• Given data:
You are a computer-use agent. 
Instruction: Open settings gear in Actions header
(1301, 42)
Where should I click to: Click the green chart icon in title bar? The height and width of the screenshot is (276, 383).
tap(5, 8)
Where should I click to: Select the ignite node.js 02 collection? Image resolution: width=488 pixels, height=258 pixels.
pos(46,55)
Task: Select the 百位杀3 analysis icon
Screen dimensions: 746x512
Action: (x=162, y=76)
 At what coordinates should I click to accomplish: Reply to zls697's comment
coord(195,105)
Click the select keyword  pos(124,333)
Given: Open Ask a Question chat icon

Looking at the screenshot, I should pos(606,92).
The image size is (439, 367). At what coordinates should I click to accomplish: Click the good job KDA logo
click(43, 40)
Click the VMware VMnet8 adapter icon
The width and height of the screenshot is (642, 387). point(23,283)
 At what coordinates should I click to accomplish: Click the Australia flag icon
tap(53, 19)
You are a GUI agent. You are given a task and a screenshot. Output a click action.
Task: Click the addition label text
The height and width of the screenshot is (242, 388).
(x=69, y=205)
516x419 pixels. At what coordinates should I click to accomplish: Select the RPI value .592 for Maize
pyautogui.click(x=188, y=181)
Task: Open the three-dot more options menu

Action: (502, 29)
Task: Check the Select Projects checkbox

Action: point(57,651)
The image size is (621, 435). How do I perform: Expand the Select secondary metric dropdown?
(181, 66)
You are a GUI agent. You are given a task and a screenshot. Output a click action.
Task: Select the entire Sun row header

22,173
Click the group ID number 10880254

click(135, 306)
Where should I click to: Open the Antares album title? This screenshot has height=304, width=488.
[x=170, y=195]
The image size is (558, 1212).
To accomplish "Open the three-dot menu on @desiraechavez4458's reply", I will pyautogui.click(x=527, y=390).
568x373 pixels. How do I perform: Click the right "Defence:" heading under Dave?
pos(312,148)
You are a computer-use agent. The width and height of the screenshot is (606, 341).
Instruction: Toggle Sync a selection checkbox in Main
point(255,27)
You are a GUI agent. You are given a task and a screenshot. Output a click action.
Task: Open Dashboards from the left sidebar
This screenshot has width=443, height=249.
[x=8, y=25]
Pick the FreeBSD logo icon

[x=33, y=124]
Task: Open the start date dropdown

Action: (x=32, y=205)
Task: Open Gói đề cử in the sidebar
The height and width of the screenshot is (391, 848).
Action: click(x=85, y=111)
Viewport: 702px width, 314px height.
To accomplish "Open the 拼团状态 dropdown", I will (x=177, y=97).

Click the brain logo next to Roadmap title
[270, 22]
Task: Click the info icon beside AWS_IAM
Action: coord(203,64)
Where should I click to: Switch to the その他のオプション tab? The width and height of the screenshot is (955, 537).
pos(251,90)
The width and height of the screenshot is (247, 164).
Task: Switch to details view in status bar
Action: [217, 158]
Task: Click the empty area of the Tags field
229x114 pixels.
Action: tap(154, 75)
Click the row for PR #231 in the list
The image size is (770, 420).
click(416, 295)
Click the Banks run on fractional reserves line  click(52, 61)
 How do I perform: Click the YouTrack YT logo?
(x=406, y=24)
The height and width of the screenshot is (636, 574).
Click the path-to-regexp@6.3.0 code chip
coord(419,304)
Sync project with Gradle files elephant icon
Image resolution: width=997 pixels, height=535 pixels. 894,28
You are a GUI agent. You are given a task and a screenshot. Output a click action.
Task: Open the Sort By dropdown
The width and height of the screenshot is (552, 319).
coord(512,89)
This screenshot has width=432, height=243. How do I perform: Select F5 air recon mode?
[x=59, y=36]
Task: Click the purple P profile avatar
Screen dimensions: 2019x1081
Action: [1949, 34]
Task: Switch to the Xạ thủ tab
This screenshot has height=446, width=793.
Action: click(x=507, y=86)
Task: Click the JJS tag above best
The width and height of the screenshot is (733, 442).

• Exercise requirements: The number of lines above where the word "computer" occurs, and only that number, is the answer.

• Output of the task: 2